**EXERCISE AIM:** Where an entry contains a picture, skip the picture and write out everything else exactly.
--- DATA SECTION Enclosed Below ---
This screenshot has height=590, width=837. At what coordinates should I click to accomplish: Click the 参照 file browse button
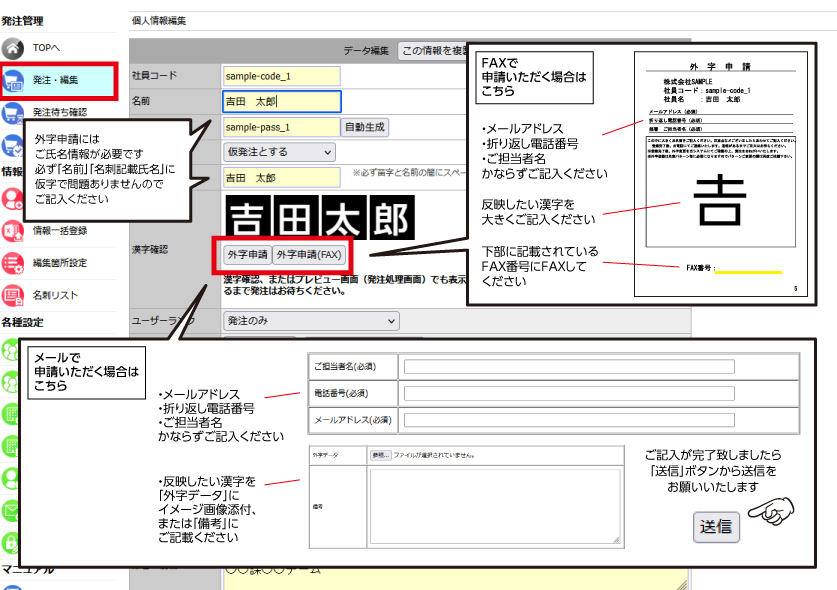(x=378, y=455)
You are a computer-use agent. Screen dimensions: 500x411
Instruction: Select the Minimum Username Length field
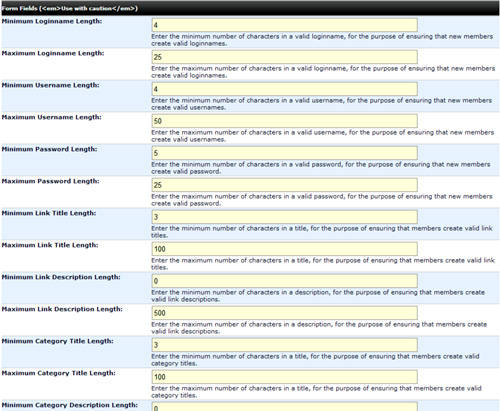(284, 89)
--- End of Enclosed DATA SECTION ---
**WRITTEN SOLUTION:**
This screenshot has height=590, width=837. At what coordinates should I click to accomplish: Click the 参照 file browse button
(x=378, y=455)
You are a computer-use agent. Screen dimensions: 500x411
Instruction: Select the Minimum Username Length field
(284, 89)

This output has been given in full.